* Task statement:
Narrow the data below down to the lines containing "Collapse".
Top of Provided records
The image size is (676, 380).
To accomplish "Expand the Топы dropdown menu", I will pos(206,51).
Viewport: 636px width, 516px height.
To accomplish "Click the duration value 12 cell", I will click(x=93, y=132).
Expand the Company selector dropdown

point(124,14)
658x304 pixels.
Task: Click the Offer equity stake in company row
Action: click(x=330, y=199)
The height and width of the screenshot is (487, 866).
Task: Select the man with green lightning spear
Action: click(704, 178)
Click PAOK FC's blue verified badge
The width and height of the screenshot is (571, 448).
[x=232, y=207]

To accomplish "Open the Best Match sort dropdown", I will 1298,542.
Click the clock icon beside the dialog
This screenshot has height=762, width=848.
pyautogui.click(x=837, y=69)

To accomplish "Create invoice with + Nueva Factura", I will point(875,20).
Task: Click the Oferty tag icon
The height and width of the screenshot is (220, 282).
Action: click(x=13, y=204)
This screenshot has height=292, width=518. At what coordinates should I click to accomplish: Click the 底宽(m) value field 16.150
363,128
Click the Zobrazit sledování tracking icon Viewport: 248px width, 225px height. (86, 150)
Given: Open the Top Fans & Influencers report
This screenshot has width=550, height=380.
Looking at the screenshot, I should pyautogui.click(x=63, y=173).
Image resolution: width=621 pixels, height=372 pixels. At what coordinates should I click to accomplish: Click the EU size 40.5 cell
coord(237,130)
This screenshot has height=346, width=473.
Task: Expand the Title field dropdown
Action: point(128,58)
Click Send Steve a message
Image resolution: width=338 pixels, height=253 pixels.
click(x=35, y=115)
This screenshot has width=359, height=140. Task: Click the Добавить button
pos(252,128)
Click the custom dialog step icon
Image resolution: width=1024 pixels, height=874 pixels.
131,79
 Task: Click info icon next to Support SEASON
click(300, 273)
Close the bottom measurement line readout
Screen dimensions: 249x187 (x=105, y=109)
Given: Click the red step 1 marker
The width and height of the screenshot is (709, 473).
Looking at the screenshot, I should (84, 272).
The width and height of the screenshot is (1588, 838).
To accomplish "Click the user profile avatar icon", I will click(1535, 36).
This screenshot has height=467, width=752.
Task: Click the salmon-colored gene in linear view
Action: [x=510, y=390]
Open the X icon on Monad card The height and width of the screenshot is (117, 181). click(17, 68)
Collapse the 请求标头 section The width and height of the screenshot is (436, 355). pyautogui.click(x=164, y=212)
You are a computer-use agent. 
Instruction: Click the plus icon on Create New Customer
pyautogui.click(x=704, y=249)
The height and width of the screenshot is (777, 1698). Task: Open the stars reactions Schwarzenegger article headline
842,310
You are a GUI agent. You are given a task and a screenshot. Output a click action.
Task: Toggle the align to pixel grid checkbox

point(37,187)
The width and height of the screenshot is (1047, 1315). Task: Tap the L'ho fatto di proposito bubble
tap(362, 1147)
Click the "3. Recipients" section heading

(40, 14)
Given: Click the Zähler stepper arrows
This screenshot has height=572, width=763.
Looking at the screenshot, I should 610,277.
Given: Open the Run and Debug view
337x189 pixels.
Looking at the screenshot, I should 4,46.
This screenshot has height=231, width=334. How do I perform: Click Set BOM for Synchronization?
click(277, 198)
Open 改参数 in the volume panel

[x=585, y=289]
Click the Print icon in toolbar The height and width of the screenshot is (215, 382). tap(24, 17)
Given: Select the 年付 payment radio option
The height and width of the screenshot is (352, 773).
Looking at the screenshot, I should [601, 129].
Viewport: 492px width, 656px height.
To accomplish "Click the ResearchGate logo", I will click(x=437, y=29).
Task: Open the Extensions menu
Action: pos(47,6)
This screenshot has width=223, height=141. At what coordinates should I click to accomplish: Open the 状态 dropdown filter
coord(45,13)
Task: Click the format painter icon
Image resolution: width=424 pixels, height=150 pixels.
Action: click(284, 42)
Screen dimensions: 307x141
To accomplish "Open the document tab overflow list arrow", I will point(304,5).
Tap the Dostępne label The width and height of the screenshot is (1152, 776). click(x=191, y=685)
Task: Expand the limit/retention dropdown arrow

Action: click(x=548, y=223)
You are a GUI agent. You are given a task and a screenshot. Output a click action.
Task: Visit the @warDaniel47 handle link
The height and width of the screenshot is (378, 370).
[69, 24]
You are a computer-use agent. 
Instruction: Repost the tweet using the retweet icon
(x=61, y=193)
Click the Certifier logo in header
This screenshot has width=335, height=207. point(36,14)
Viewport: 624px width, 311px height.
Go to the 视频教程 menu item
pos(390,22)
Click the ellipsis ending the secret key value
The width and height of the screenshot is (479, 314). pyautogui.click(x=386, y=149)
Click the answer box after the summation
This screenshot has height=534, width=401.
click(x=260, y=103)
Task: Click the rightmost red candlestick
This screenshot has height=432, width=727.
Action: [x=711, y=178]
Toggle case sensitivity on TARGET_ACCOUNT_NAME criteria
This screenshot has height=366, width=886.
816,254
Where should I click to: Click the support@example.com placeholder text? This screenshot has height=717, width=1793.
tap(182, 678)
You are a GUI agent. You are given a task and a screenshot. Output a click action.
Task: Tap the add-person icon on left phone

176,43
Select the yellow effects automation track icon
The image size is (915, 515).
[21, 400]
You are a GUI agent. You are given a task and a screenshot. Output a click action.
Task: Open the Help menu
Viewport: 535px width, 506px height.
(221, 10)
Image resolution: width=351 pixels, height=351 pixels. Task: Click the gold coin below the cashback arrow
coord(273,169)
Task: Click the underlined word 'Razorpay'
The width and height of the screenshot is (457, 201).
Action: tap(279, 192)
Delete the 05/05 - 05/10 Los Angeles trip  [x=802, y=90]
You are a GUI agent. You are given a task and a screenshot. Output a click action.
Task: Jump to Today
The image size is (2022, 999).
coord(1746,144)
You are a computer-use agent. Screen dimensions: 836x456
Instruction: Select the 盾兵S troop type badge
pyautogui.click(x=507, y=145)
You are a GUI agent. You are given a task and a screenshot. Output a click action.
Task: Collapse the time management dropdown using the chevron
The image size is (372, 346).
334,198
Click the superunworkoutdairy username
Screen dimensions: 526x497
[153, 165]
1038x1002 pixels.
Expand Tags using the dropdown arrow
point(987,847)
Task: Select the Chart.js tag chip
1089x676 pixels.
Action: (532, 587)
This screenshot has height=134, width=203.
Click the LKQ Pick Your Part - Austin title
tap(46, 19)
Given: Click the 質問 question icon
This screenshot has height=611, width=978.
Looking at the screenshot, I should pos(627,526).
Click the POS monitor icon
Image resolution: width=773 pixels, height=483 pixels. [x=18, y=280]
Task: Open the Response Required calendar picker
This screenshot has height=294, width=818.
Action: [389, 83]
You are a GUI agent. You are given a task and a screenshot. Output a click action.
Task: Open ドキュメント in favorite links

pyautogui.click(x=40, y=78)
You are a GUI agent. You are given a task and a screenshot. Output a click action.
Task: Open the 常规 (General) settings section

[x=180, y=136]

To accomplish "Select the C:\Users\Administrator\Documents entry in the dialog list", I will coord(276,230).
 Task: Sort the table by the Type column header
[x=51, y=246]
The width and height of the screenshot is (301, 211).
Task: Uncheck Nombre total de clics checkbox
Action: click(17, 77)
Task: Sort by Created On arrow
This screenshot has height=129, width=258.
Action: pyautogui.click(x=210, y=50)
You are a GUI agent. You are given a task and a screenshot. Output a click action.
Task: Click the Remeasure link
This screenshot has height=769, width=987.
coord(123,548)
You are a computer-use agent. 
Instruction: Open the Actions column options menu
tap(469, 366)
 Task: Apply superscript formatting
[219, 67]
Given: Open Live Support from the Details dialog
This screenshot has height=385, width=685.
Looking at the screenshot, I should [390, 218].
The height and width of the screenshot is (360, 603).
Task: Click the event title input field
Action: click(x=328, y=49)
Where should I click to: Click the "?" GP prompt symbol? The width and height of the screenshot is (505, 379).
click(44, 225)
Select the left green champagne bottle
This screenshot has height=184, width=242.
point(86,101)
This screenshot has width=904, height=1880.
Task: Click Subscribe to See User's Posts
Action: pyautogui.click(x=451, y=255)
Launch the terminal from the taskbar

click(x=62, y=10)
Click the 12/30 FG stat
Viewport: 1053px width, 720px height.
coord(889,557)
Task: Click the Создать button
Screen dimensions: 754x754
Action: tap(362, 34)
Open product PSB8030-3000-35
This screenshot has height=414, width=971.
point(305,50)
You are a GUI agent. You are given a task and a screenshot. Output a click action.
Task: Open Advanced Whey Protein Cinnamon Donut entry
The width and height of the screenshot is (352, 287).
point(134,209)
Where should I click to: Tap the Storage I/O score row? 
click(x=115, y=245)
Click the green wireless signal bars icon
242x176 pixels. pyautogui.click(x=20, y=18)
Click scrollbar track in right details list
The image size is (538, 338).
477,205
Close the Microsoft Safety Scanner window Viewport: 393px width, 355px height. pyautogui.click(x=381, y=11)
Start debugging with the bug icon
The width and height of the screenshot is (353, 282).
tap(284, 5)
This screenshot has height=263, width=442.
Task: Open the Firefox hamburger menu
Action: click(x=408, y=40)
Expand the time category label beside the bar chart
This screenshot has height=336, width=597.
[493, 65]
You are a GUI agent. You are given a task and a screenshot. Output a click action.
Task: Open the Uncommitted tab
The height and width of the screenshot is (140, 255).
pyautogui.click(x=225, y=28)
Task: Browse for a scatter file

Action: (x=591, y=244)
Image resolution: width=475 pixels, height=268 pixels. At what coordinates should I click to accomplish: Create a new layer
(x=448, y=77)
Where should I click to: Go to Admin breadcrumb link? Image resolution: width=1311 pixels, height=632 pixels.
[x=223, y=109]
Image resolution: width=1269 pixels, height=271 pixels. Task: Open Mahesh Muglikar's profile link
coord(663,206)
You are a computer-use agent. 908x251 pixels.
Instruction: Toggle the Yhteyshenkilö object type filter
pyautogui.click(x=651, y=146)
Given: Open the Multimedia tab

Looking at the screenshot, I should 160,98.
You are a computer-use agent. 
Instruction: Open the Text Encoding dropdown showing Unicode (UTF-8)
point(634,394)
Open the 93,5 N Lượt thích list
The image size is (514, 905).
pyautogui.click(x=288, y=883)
Bottom of Provided records
* Answer to this problem:
Collapse the 请求标头 section The width and height of the screenshot is (436, 355). pyautogui.click(x=164, y=212)
Task: Collapse the time management dropdown using the chevron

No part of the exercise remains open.